[Start of SOURCE PASSAGE]

Friday, September 21, 2012

Here's a playful post to set the tone for my recent exhibit of ceramic and mixed media sculpture at RedSky Gallery in Charlotte, NC. I titled the collection "Recapturing Childhood," and in it I explore children's imagination, play, and many stories that children and adults have traditionally shared. 
The Chickens and I worked hard this summer. Here Froggy helps me carve a wheel for a fierce wild caracal cat, wheel that wound up looking like this: 

The wheels add to the lie of the Caracal... for this small wild cat looks, and often acts, so charming toward humans, just like the passionvine that modeled for this wheel looks and acts so sweet, just before it winds around your whole garden and chokes any tamer species into submission. I carved stories all over the caracal, some of them true and some of them exaggerated, to work to capture the way various observers classify this fierce kitty kat.  



After all that work, the chickens, dogs and my amazingly willing tribe of helpers and I were ready to pack the fancy new crates and head to the show. I even scrubbed the clay and glaze out from under my fingernails. 

Brother Rabbit seemed to capture everyone's heart at the opening,
and maybe I should bet on the Derby next year, because I predicted he would be the first one to cross the tapes, and, in fact, he sold fast and was the first pet Roman and I bid goodbye. 


No briar patch or garden fence gonna snag this rabbit's coat... all we can see is his back
as he heads out the gallery door. 

The Llama hasn't sold yet, and I think Roman and his friends may be glad. Measured in children's years, this camelid has lived with them a big chunk of a lifetime. The llama carries classic stories that have in turn accompanied me for all of my lifetime, stories that, after travelling to their shores again and again, informed this show. 
I didn't have a llama to carry the hippo and rhino's story around. It's been writing itself inside me since the early 90's when I visited their territory in Kenya and Tanzania, and found myself captivated by their similarities and differences. 

I loved having a pack of kids at the opening... even though I and the other parents experienced small heart palpitations about potential calamity to ceramic, oil, or glass as they made the gallery their own. I love it that the kiddos think these pieces belong to them, because, certainly, I made them for kids as much as for grown ups. Kellie Scott, owner of beautiful RedSky Gallery, set up an fantasy-worthy opening spread of candy corn, cracker jack, m&m's and more childhood taste sensations. I felt in spectacular company, as one of my favorite artists, Joseph Cornell, offered a kid-food spread at his last show.

[End of SOURCE PASSAGE]
[Start of DATASET EXTRACT]

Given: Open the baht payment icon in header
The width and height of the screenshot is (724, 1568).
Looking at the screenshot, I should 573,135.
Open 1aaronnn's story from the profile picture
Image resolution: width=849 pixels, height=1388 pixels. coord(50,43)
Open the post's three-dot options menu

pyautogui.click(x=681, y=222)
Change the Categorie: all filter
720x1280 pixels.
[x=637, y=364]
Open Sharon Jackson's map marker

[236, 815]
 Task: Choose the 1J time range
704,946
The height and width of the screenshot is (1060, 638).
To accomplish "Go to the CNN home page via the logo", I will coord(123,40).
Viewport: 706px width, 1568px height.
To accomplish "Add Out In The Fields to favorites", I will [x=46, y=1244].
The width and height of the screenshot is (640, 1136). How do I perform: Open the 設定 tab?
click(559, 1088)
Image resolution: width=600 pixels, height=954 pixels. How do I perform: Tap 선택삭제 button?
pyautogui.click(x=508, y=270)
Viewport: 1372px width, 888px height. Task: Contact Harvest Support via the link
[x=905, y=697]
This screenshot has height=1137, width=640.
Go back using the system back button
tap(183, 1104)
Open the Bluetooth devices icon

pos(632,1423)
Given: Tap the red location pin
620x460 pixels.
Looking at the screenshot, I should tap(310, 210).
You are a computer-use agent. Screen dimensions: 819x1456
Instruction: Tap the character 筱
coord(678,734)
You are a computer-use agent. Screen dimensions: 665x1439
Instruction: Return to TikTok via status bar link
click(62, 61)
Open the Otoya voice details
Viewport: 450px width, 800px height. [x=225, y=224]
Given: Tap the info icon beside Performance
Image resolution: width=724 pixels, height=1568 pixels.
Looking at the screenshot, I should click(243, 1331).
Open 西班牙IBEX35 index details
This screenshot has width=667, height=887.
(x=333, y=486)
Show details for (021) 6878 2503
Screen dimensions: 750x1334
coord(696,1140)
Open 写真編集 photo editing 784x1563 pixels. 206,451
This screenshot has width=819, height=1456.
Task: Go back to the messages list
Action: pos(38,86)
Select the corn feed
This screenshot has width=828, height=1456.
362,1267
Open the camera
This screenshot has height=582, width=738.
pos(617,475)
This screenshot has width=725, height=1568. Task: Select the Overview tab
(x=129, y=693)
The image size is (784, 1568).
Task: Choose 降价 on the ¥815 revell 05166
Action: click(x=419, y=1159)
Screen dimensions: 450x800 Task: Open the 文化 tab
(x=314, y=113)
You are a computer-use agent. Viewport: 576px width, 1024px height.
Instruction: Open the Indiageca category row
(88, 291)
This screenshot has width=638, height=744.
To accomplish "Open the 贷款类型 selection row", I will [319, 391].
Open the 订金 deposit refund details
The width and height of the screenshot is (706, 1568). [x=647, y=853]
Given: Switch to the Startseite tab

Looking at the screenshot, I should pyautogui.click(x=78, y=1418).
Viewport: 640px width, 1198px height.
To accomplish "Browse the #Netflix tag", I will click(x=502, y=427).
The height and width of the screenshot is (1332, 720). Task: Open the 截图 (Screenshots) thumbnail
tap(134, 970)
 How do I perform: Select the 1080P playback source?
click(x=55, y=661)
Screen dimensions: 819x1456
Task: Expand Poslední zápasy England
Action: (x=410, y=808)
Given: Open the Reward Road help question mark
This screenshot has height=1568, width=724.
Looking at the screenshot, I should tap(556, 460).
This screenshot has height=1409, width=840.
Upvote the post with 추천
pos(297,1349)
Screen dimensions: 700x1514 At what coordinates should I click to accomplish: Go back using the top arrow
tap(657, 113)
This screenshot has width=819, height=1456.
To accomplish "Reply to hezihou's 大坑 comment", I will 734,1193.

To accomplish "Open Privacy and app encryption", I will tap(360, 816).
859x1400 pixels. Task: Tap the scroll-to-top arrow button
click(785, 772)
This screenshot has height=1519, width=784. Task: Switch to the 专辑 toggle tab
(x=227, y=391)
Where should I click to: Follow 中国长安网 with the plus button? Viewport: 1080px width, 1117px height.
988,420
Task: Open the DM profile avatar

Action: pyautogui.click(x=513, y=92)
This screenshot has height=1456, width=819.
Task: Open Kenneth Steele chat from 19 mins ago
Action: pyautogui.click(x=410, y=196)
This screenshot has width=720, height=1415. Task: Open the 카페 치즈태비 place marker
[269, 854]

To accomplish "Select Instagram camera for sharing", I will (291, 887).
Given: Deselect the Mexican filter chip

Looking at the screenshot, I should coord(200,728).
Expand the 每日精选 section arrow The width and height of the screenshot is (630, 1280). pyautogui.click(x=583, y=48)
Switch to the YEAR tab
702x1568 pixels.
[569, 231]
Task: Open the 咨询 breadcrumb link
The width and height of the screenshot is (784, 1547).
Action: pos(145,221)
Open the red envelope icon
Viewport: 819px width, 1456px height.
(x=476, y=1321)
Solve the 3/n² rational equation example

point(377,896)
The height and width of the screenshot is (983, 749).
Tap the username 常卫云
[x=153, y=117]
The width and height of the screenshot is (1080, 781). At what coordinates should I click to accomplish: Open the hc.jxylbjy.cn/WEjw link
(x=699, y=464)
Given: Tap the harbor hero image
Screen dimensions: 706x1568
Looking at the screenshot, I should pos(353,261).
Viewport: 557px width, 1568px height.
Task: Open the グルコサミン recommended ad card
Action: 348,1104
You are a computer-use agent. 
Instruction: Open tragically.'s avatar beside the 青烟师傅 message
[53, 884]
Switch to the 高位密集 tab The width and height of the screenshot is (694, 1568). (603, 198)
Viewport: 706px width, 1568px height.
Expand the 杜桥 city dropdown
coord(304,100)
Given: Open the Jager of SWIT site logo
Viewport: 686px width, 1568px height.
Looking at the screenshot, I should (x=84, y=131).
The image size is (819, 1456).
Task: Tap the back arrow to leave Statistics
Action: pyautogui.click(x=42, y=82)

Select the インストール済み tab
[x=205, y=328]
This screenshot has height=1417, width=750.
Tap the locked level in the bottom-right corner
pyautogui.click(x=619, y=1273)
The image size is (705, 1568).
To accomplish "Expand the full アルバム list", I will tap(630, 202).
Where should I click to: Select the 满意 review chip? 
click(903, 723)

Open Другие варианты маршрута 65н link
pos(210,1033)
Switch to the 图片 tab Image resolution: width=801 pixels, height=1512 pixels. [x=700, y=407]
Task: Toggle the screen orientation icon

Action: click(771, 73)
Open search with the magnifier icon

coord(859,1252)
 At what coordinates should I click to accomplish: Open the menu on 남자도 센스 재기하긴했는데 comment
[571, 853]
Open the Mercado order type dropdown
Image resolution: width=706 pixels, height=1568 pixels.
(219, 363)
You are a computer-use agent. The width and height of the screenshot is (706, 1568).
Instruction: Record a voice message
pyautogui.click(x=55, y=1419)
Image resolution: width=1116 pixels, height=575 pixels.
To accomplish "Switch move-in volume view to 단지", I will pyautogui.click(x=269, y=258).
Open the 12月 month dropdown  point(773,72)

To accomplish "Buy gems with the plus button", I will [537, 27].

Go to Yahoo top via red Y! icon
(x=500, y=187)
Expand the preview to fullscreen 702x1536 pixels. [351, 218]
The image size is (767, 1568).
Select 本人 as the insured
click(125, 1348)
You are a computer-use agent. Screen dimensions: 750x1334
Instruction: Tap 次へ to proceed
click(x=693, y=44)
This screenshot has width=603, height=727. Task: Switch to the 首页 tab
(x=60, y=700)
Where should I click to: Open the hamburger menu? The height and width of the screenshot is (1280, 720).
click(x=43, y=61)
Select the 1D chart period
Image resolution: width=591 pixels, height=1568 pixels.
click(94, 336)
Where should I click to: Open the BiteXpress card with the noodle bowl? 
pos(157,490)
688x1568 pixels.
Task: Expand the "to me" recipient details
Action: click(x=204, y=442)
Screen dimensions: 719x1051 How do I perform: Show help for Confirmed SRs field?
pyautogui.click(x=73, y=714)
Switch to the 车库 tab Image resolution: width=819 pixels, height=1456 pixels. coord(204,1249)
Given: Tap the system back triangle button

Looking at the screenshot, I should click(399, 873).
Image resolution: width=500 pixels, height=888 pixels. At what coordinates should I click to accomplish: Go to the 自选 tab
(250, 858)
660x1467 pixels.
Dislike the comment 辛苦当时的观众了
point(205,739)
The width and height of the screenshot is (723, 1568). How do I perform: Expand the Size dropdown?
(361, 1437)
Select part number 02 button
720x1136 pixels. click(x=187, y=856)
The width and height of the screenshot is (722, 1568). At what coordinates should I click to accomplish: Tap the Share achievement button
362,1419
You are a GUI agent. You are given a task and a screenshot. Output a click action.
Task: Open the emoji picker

[End of DATASET EXTRACT]

*WORK TO BE COMPLETED*:
In the exhibit post, what title did the artist give the collection shown at RedSky Gallery? Rely only on the exhibit post for your answer.

*EXERCISE RESPONSE*:
"Recapturing Childhood"